Identifying the source of stem cells
When most animals begin life, cells immediately begin accepting assignments to become a head, tail or a vital organ. However, mammals, including humans, are special. The cells of mammalian embryos get to make a different first choice – to become the protective placenta or to commit to forming the baby.
It’s during this critical first step that research from Michigan State University has revealed key discoveries. The results, published in the current issue of PLOS Genetics, provide insights into where stem cells come from, and could advance research in regenerative medicine. And since these events occur during the first four or five days of human pregnancy, the stage in which the highest percentage of pregnancies are lost, the study also has significant implications for fertility research.
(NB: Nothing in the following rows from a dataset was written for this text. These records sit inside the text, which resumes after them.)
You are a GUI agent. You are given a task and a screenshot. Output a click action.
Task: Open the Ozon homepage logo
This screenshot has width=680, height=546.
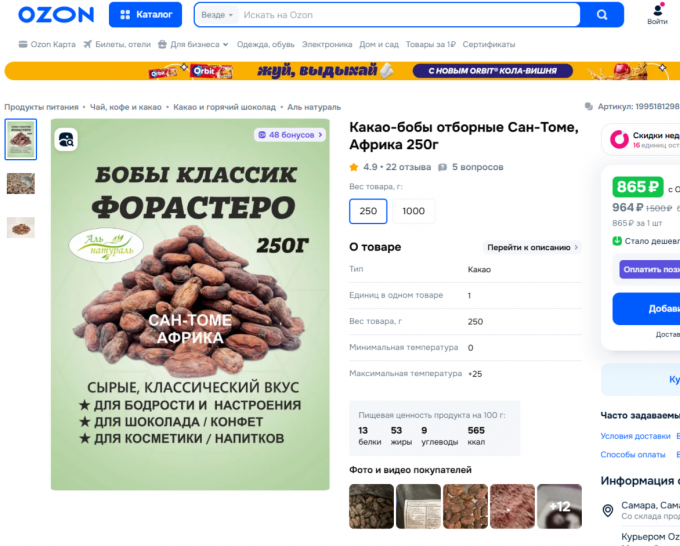click(x=56, y=15)
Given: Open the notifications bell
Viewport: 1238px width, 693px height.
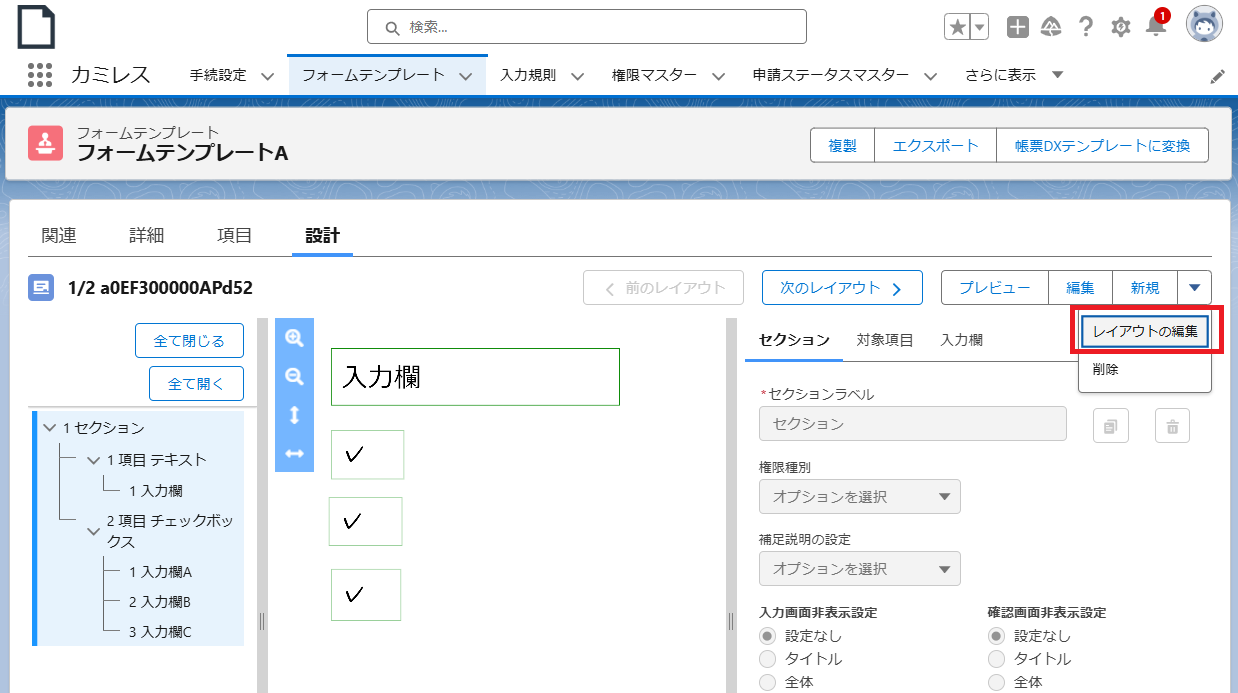Looking at the screenshot, I should (1156, 27).
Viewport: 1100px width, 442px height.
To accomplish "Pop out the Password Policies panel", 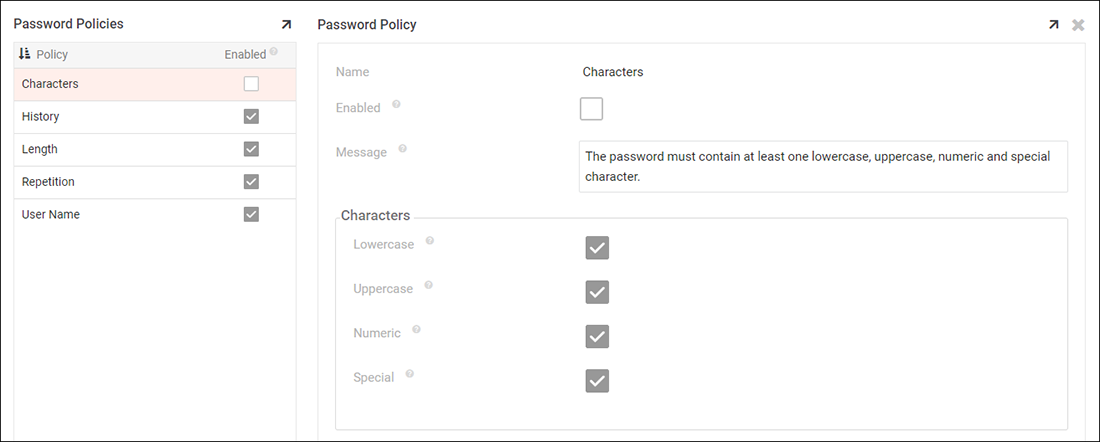I will (286, 24).
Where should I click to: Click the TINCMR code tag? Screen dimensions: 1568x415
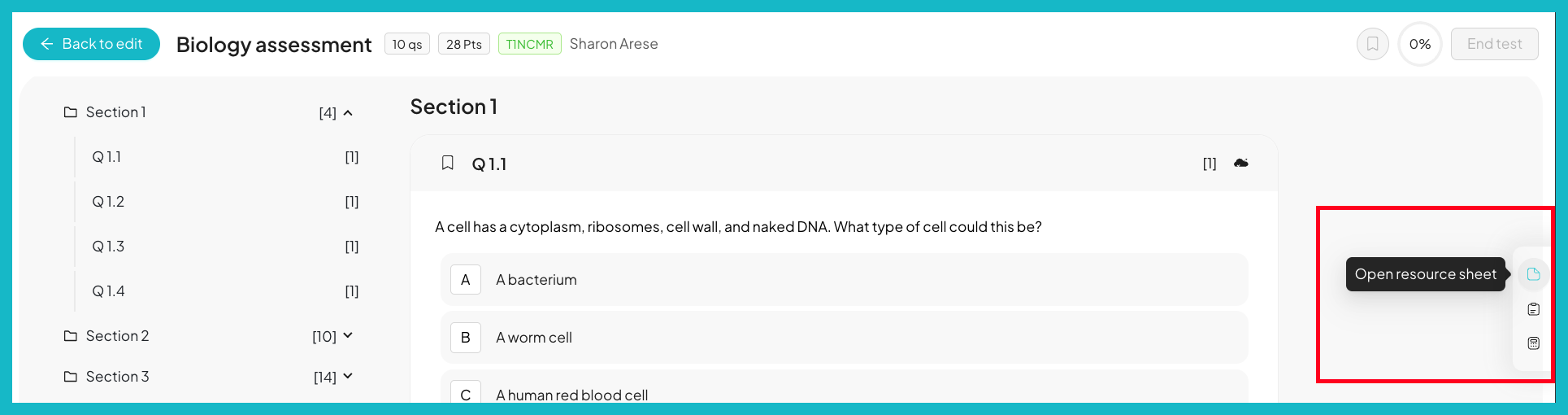[x=529, y=44]
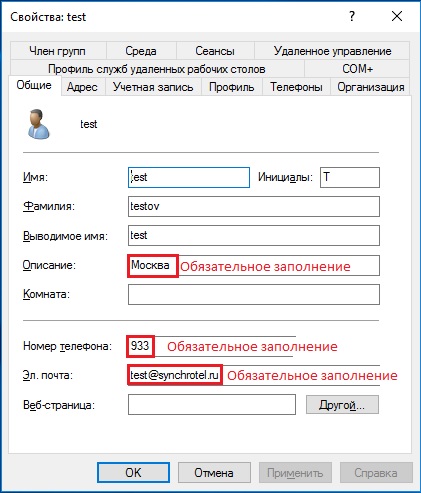Open Профиль служб удаленных рабочих столов tab
The height and width of the screenshot is (493, 421).
click(157, 69)
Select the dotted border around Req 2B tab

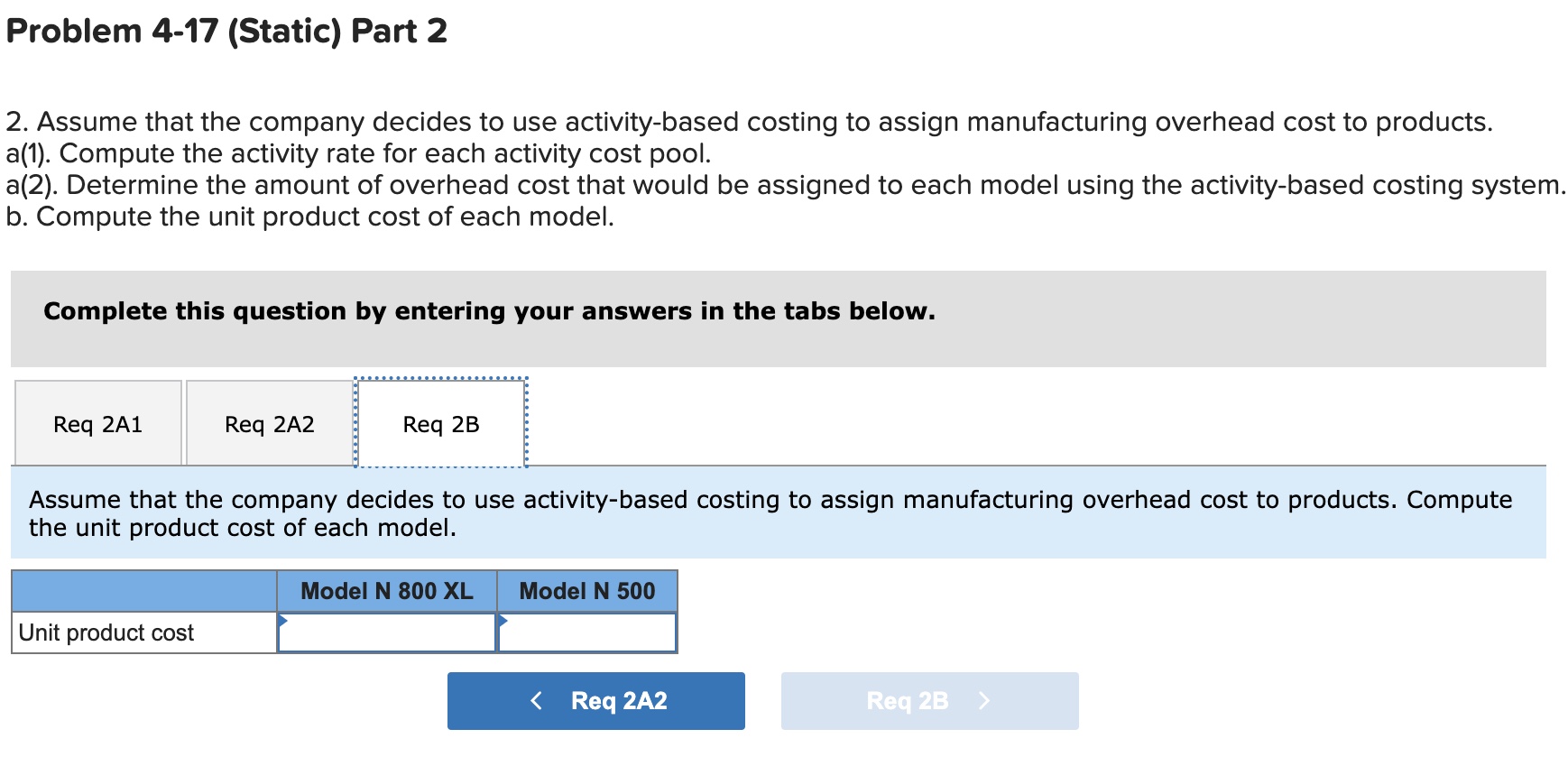coord(440,378)
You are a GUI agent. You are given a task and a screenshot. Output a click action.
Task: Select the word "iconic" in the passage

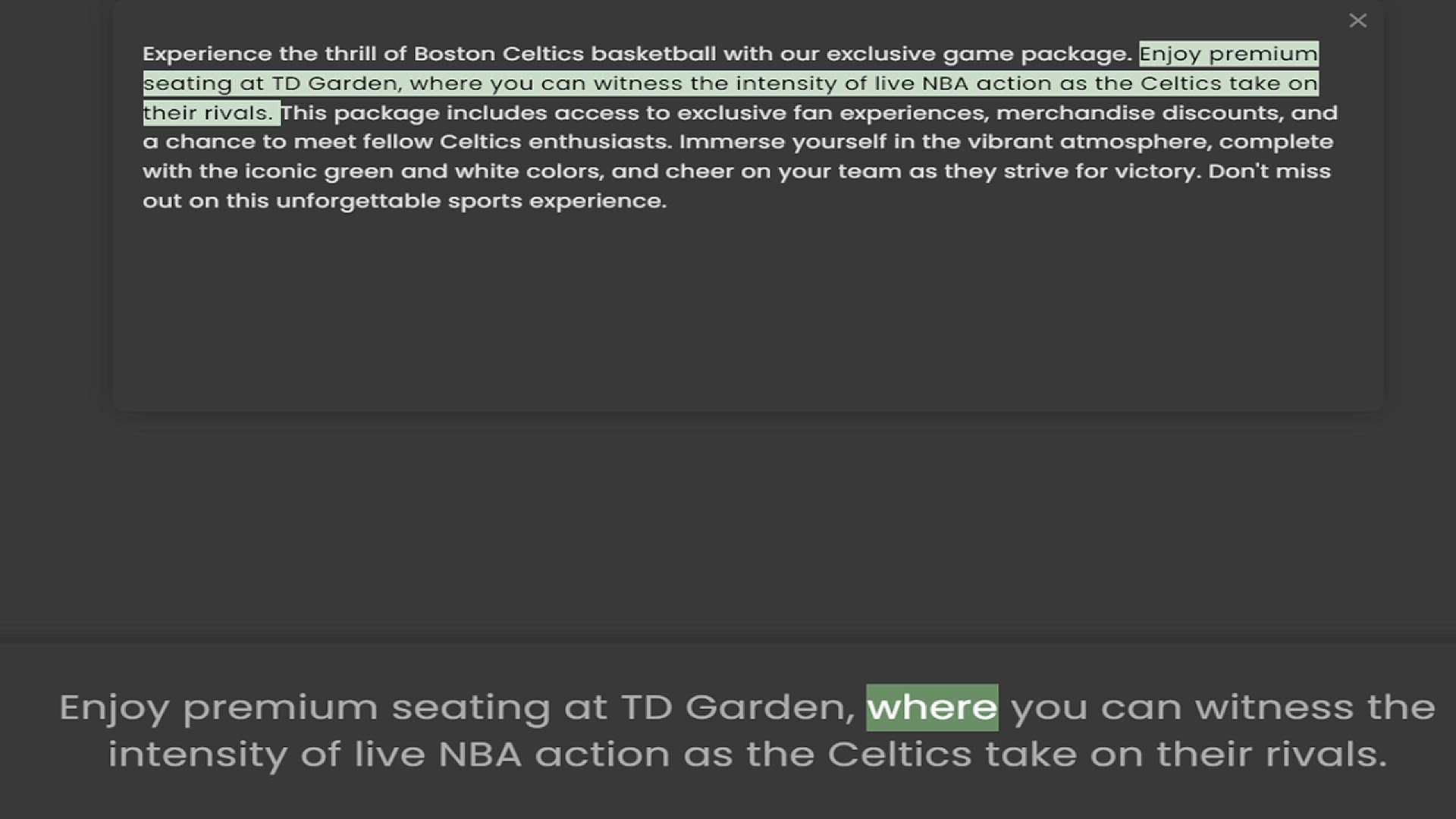[281, 171]
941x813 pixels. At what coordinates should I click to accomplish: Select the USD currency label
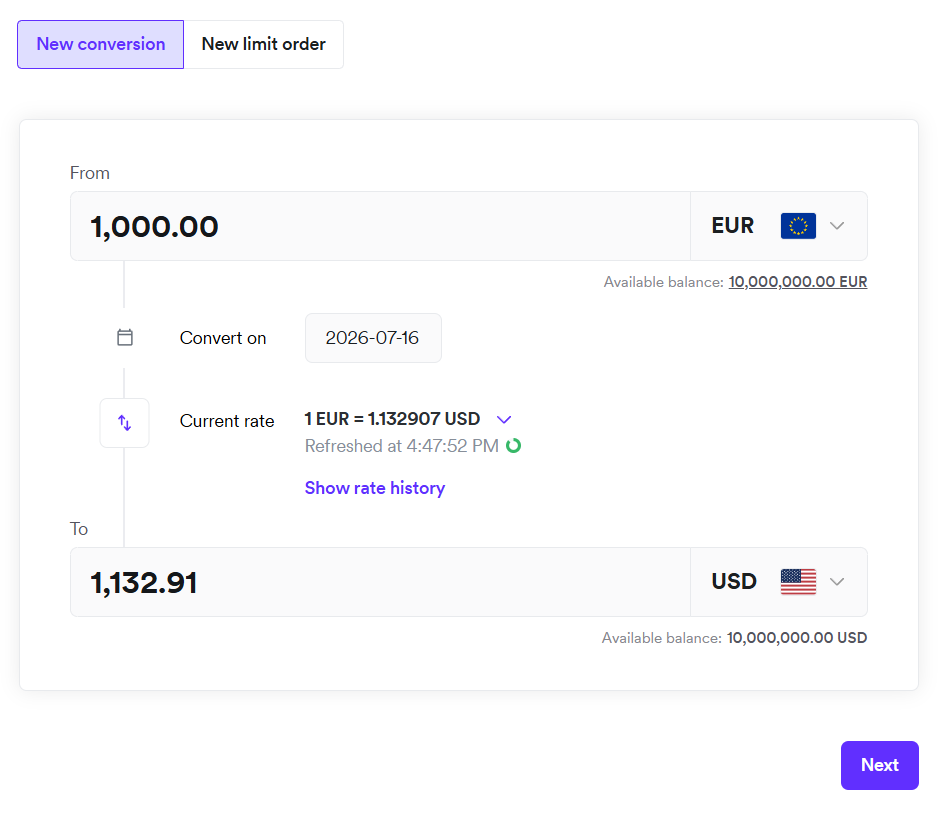tap(734, 581)
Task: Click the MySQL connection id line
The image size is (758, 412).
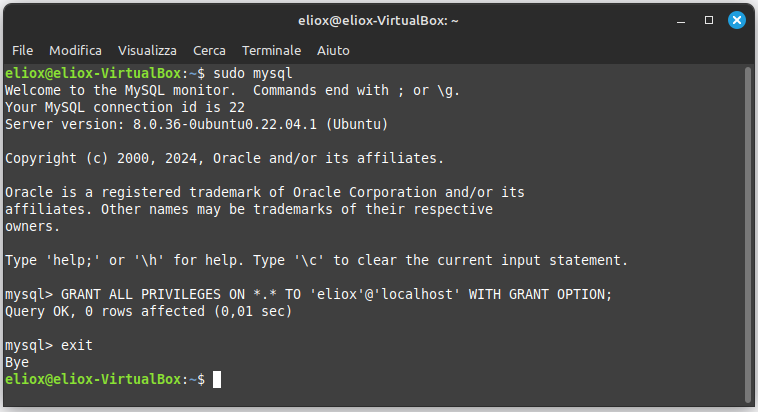Action: pos(125,107)
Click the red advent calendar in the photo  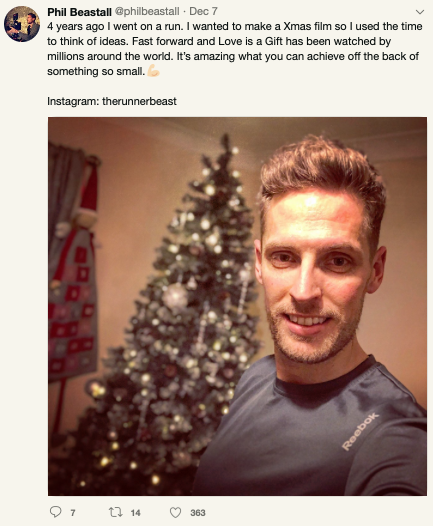click(72, 302)
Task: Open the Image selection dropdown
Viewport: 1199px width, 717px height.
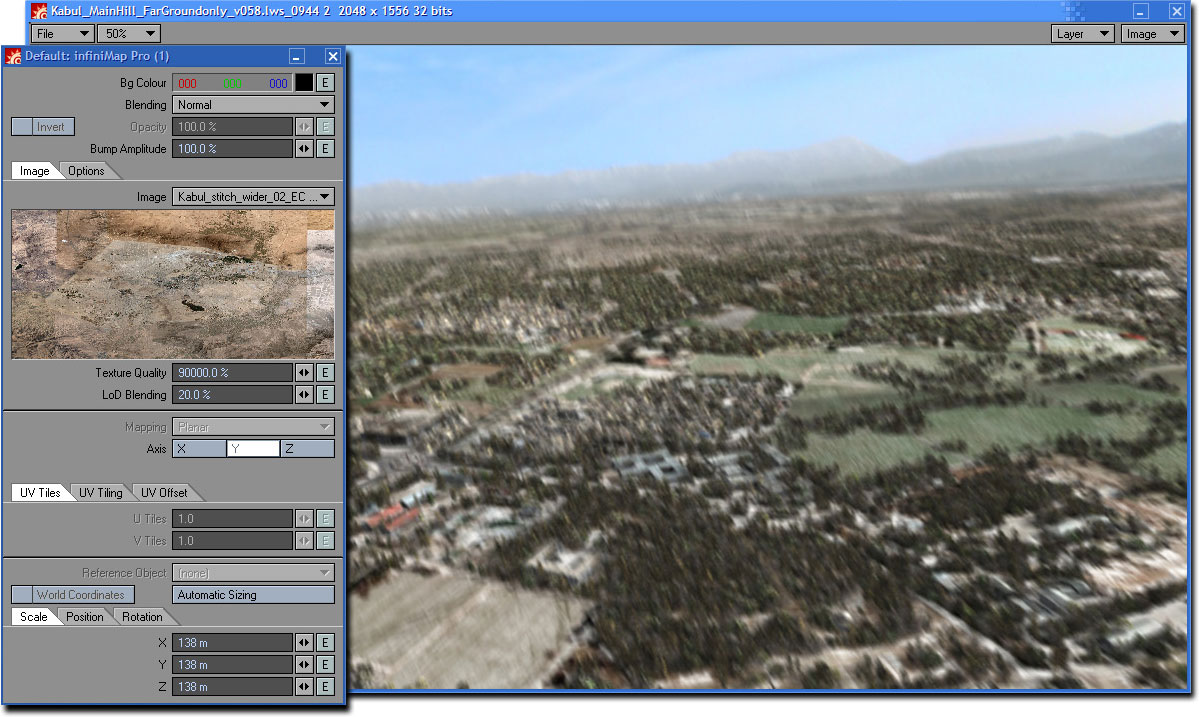Action: pyautogui.click(x=253, y=197)
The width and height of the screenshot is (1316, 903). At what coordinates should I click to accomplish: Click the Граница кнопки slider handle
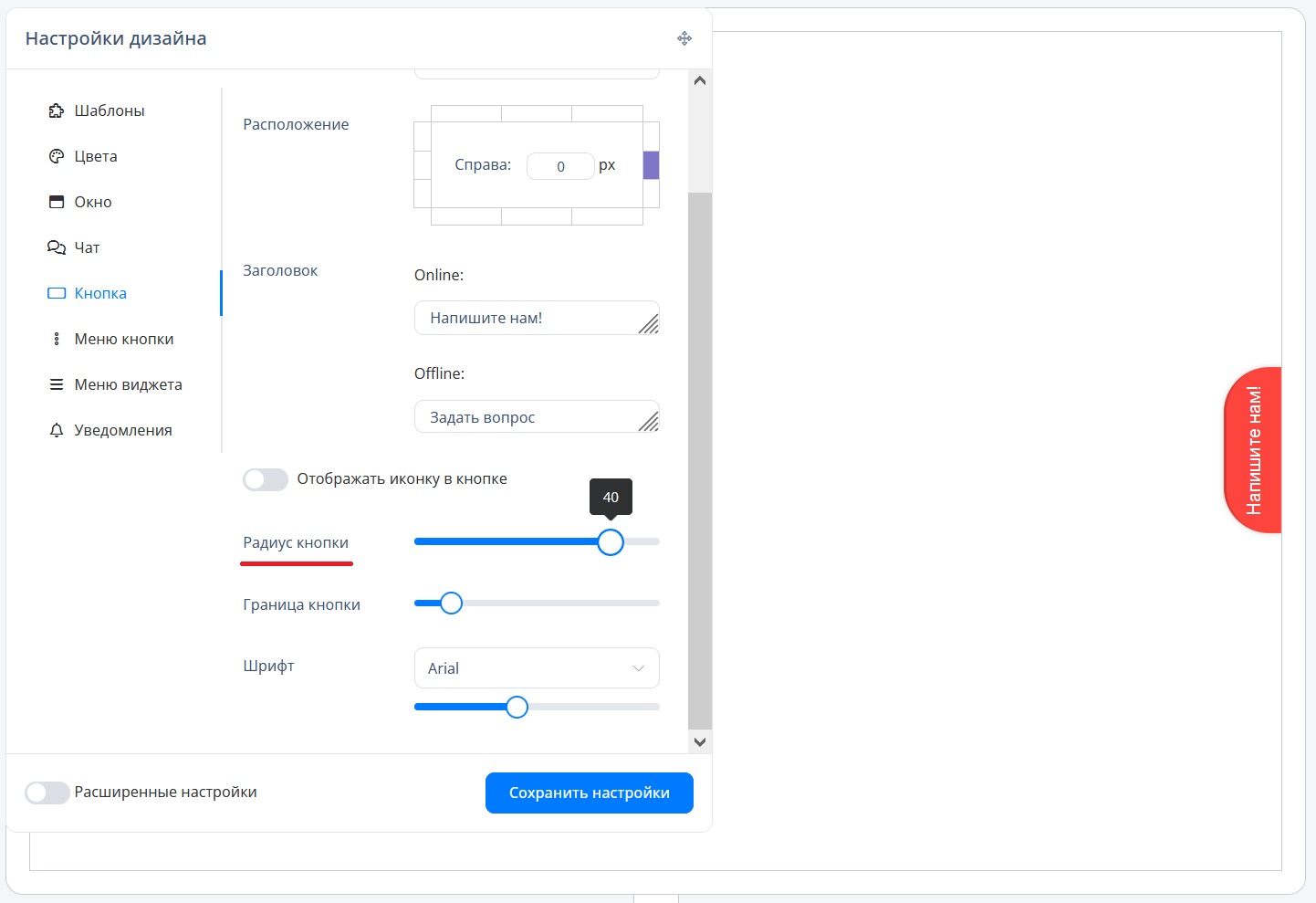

Pluripotent stem cells can become any cell in the body and can be created in two ways. First, they can be produced when scientists reprogram mature adult cells. Second, they are created by embryos during this crucial four-day window of a mammalian pregnancy. In fact, this window is uniquely mammalian, said Amy Ralston, MSU assistant professor of biochemistry and molecular biology, and lead author on the study.
“Embryos make pluripotent stem cells with 100 percent efficiency,” she said. “The process of reprogramming cells, manipulating our own cells to become stem cells, is merely 1 percent efficient. Embryos have it figured out, and we need to learn how they’re doing it.”
The researchers’ first discovery is that in mouse embryos, the gene, Sox2, appears to be acting ahead of other genes traditionally identified as playing crucial roles in stem cell formation. Simply put, this gene could determine the source of stem cells in mammals. Now researchers are trying to decipher why Sox2 is taking the lead role.
“Now we know Sox2 is the first indicator that a cell is pluripotent,” Ralston said. “In fact, Sox2 may be the pre-pluripotent gene. We show that Sox2 is detectable in just one or two cells of the embryo earlier than previously thought, and earlier than other known stem cell genes.”
The second discovery is that Sox2 has broader influence than initially thought. The gene appears to help coordinate the cells that make the fetus and the other cells that establish the pregnancy and nurture the fetus.
Future research will focus on studying exactly why Sox2 is playing this role. The team has strong insights, but they want to go deeper, Ralston said.
“Reprogramming is amazing, but it’s inefficient,” she said. “What we’ve learned from the embryo is how to improve efficiency, a process that could someday lead to generating stem cells for clinical purposes with a much higher success rate.”
Tristan Frum, MSU postdoctoral fellow of biochemistry and molecular biology, and researchers from the University of California Santa Cruz, the Institute of Molecular Embryology and Genetics (Japan), and the Cincinnati Children’s Hospital Medical Center contributed to this study.
Ralston’s research is funded by the National Institutes of Health.